1. Is there a possibility to for example get the line number where the error occurred? I did a few checks on the external_links_en.nt.gz file with zcat and
grep and I think that a very long URL is the problem (see appendix).


The loader process creates a table called load_list which records which datasets where not loaded completely and for what reason.

Please try:

        select * from load_list where where ll_error is not null;

This should give you good indication of what is going on, including the line number where the failure happened.


2. Can I somehow tell virtuoso not to quit TTLP on such lines, but to either
ignore or truncate them?

There are some flags to the TTLP code that would probably skip this errror, but in certain cases that could insert partial data into the database, which is much harder to clean up, so we have not made it default.


3. How much data was not inserted? The error handler calls a "rollback work", but it seems that in the rdf_loader_run procedure a "commit work" is done only after every 100 files loaded, which would mean that all which was inserted
before is lost? At the same time log_enable(2, 1) is set, which means
autocommit for every row, no log, so why is there a commit at all?


The commit is there because you can overrule the log_enable when calling the rdf_loader_run call. Since you did not, it was on autocommit so all the triples loaded before the bad triple have been committed.


4. How do I continue? Can I simply restart with just these two files after
fixing?


When you have found the offending line, you can dump all the remaining triples of this file to a new file and just load that partial result. Since all records before this point in the file are already in, that should complete without this one bad record.


"Appendix":
=========== did a few checks: ==============
SPARQL select count(*) where { ?s <http://dbpedia.org/property/reference > ?o .
};
results in:
348955

At the same time the external_links_en.nt.gz file has:
5081932 lines (zcat external_links_en.nt.gz | wc -l)

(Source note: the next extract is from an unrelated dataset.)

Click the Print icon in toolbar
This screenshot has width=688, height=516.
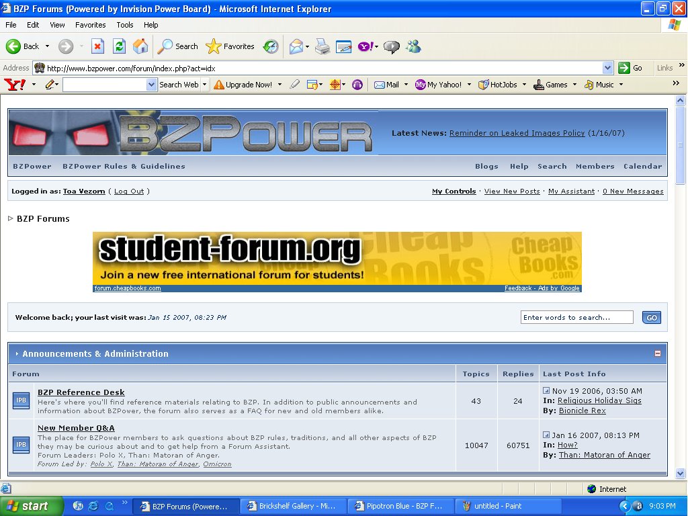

The corresponding lines in the file look like this
(zcat external_links_en.nt.gz | cat -n | head -n $((348955+1)) | tail -n 2 ):
348955  <http://dbpedia.org/resource/Fourteen_Points>
<http://dbpedia.org/property/reference>
<http://wwi.lib.byu.edu/index.php/ President_Wilson's_Fourteen_Points> .
348956  <http://dbpedia.org/resource/Fourteen_Points>
<http://dbpedia.org/property/reference>
<http://www.mtholyoke.edu/acad/intrel/doc31.htm> .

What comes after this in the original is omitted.